Scientists at University of Texas at Austin in the US wanted to develop an AI for general purpose, gathering visual information that can then be used for a wide range of tasks. "We want an agent that is generally equipped to enter environments and be ready for new perception tasks as they arise," said Kristen Grauman, a professor at University of Texas.
"It behaves in a way that's versatile and able to succeed at different tasks because it has learned useful patterns about the visual world," Grauman said in a statement.
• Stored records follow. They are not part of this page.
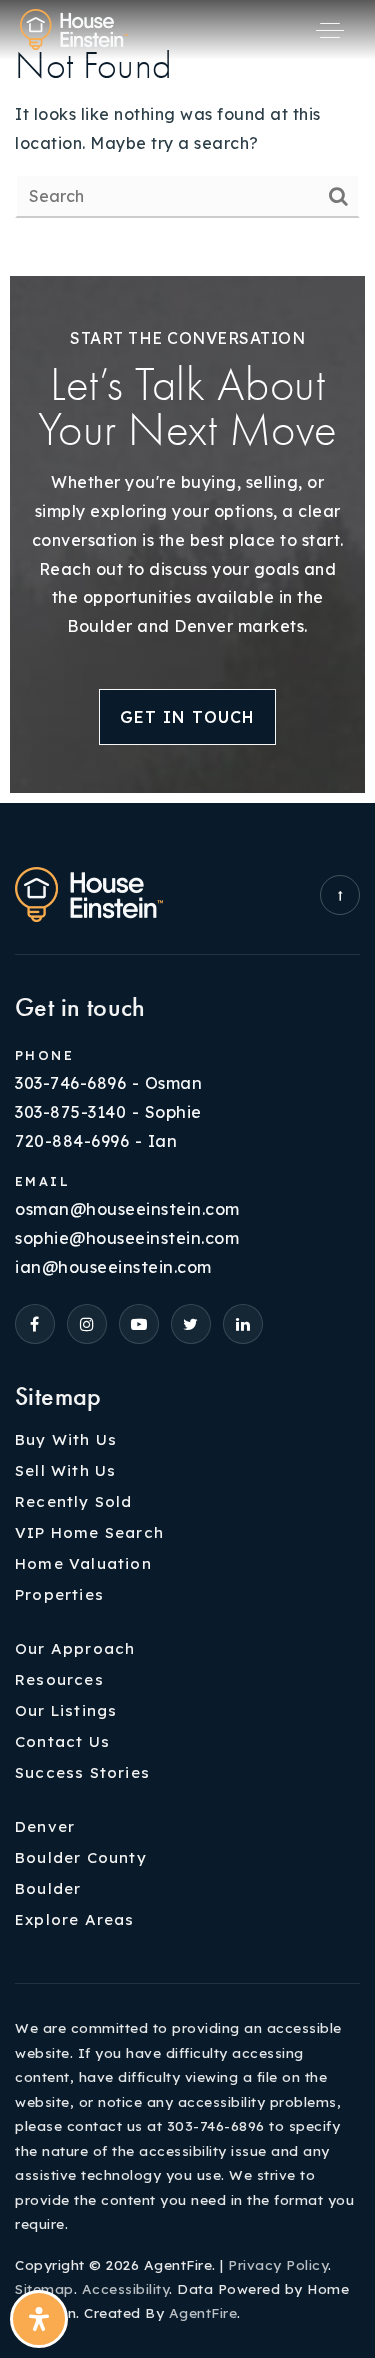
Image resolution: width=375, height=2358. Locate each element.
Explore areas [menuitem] (75, 1919)
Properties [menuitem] (59, 1594)
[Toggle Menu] (330, 30)
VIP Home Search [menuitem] (89, 1532)
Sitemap (44, 2288)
The research, published their results today in the journal Science Robotics, used deep learning, a type of machine learning inspired by the brain's neural networks, to train their agent on thousands of 360-degree images of different environments.
Now, when presented with a scene it has never seen before, the agent uses its experience to choose a few glimpses -- like a tourist standing in the middle of a cathedral taking a few snapshots in different directions -- that together add up to less than 20 per cent of the full scene. What makes this system so effective is that it is not just taking pictures in random directions but, after each glimpse, choosing the next shot that it predicts will add the most new information about the whole scene.
Based on glimpses, the agent infers what it would have seen if it had looked in all the other directions, reconstructing a full 360-degree image of its surroundings. "It learns to make intelligent guesses about where to gather visual information to succeed in perception tasks," Grauman said. One of the main challenges the scientists set for themselves was to design an agent that can work under tight time constraints.
This would be critical in a search-and-rescue application. For example, in a burning building a robot would be called upon to quickly locate people, flames and hazardous materials and relay that information to firefighters. For now, the new agent operates like a person standing in one spot, with the ability to point a camera in any direction but not able to move to a new position. Equivalently, the agent could gaze upon an object it is holding and decide how to turn the object to inspect another side of it. Next, the researchers are developing the system further to work in a fully mobile robot.